Prattini was right; the Seitan was sort of plucked from thin air.
“There’s definitely some chemistry involved,” Prattini said, mixing wheat gluten with vegetable stock, tahini and other seasonings. The result, a gooey substance that somewhat resembled slightly runny, lumpy peanut butter, drew its share of comments from Dalton, but it cooked into crumbles that looked and tasted like ground turkey.
Seitan is crucial to meals meant to feed a variety of tastes — vegan, vegetarian and omnivore, Prattini said.
“I try to make something everybody likes,” Prattini said. “The lasagna is good because it combines so many classic flavors. Tacos are also good because everyone can fix their own,” she said.

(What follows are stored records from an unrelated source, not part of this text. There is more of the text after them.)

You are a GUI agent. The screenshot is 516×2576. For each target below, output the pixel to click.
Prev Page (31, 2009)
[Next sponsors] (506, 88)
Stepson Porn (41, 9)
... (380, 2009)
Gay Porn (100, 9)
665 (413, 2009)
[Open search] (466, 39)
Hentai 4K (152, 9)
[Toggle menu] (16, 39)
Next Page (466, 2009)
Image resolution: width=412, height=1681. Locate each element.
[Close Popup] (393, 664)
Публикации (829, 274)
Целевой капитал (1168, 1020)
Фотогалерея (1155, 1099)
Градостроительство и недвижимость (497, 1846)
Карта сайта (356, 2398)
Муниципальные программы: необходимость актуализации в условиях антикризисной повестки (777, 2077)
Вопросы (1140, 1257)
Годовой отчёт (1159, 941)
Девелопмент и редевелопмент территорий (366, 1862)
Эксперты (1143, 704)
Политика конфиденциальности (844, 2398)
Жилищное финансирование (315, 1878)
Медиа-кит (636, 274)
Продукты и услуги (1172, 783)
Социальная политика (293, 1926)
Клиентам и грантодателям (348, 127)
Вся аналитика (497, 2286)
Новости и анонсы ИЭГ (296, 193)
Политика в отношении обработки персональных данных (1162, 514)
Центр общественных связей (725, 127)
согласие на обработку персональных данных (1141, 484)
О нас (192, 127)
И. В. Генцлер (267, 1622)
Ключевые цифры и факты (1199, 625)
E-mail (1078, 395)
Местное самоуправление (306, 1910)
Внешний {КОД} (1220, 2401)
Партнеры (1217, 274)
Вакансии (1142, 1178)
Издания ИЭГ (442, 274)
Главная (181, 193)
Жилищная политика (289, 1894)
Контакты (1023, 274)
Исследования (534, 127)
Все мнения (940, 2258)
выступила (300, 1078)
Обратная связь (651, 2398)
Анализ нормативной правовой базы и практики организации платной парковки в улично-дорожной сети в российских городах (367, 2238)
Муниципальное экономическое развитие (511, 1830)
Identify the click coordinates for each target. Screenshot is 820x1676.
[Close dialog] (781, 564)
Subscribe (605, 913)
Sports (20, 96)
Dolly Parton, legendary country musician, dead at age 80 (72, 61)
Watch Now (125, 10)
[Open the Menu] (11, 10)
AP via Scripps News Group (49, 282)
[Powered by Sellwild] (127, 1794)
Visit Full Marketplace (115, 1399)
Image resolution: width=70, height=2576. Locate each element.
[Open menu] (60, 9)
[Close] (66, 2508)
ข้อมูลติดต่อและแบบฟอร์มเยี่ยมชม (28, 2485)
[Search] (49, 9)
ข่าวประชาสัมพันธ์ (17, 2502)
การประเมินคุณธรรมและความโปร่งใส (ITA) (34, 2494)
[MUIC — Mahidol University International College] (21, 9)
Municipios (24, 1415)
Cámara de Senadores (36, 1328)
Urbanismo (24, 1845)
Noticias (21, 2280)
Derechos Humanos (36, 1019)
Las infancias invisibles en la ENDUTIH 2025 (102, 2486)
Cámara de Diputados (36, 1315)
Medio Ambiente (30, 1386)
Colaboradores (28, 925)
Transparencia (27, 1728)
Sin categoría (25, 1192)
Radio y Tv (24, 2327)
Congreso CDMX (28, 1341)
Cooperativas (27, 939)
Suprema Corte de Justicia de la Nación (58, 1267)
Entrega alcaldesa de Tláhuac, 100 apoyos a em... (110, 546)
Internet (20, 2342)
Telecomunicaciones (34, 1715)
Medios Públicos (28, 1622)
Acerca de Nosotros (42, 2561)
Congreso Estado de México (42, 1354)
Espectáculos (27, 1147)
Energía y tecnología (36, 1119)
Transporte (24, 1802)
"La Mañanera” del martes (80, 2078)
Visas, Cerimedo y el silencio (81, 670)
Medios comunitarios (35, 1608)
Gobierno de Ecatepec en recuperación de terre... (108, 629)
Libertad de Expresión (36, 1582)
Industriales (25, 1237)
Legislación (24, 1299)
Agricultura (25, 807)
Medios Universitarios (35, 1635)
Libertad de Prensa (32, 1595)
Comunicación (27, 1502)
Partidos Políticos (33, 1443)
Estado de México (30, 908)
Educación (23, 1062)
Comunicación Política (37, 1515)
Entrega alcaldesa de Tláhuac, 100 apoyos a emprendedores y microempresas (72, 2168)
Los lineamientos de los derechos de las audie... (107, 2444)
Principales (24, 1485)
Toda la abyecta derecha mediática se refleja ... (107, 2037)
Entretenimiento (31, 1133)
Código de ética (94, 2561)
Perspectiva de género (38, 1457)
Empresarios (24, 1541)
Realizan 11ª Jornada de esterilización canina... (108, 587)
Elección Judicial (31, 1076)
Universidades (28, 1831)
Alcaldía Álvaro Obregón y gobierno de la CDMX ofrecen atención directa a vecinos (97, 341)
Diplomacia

The Seitan is somewhat time-sensitive in that, much like making a quick bread, the longer the wet ingredients sit with the wheat gluten, the chewier the resulting meat substitute will be. Making it means ingredients have to be ready to go and the cook has to be quick to get it in the oven.
Once it was cooking, Prattini turned her attention to the lasagna’s filling, mixed greens combined with vegan mayonnaise, and layered it with no-cook lasagna noodles, the fake meatballs and the homemade tomato sauce Dalton was working on.
He admitted he preferred the tasks that involved stirring, saying his favorite things to make at home are cake mixes. But watching him, it seemed that whacking graham crackers into oblivion with a large meat tenderizer came in a close second.
Once the crackers were suitably minute, Dalton combined them with butter and pressed them into a pie pan and briefly baked it. Then, he poured in a cheesecake batter, this time made with real cream cheese. Prattini said that, on occasion, she’ll make a version for her husband with vegan cream cheese, but it’s quite costly.
Dalton may or may not have stolen a few bites of the cheesecake batter when Prattini wasn’t looking, which was fine; Prattini returned the favor just a few seconds later, while Dalton was occupied slicing strawberries.
She added that, most of the time, cooking for such a variety of appetites isn’t as expensive as you might think. “The bulk spice aisle at Whole Foods is the bees’ knees,” she said.
Buying things like the wheat gluten for the Seitan and the smoked paprika for the Buffalo BBQ Tofu in bulk helps keep them affordable, she said.
The Crabby Patties the pair made were also a favorite when Kristy and Bob Prattini got married. Kristy Prattini did all the cooking for their reception. Making them this time around earned some looks and at least one wrinkled nose from Dalton.
“It’s a little bit crab cake and a little sushi,” Dalton said, eyeing the mixture that included seaweed with something like suspicion. “They’d be better with shrimp.”
“Aren’t shrimp, like, biologically similar to roaches,” vegetarian Prattini asked.
It’d been a little too long without a jibe.
“I’d eat a roach if I was hungry enough,” Dalton said with a smirk.
“I’m not a bit surprised,” Prattini said, shaking her head.
As the cooking wrapped up and the eating started, it became apparent that the sarcasm was critical to their relationship.
Prattini related how, one time, Dalton overstepped his bounds, snapping that she wasn’t his mother.
“No, I am not your mother,” she replied. “I don’t have to take you to school at 7 every morning. I don’t have to buy you food and clothes. I don’t have to do any of those things, but I do them because I love you.”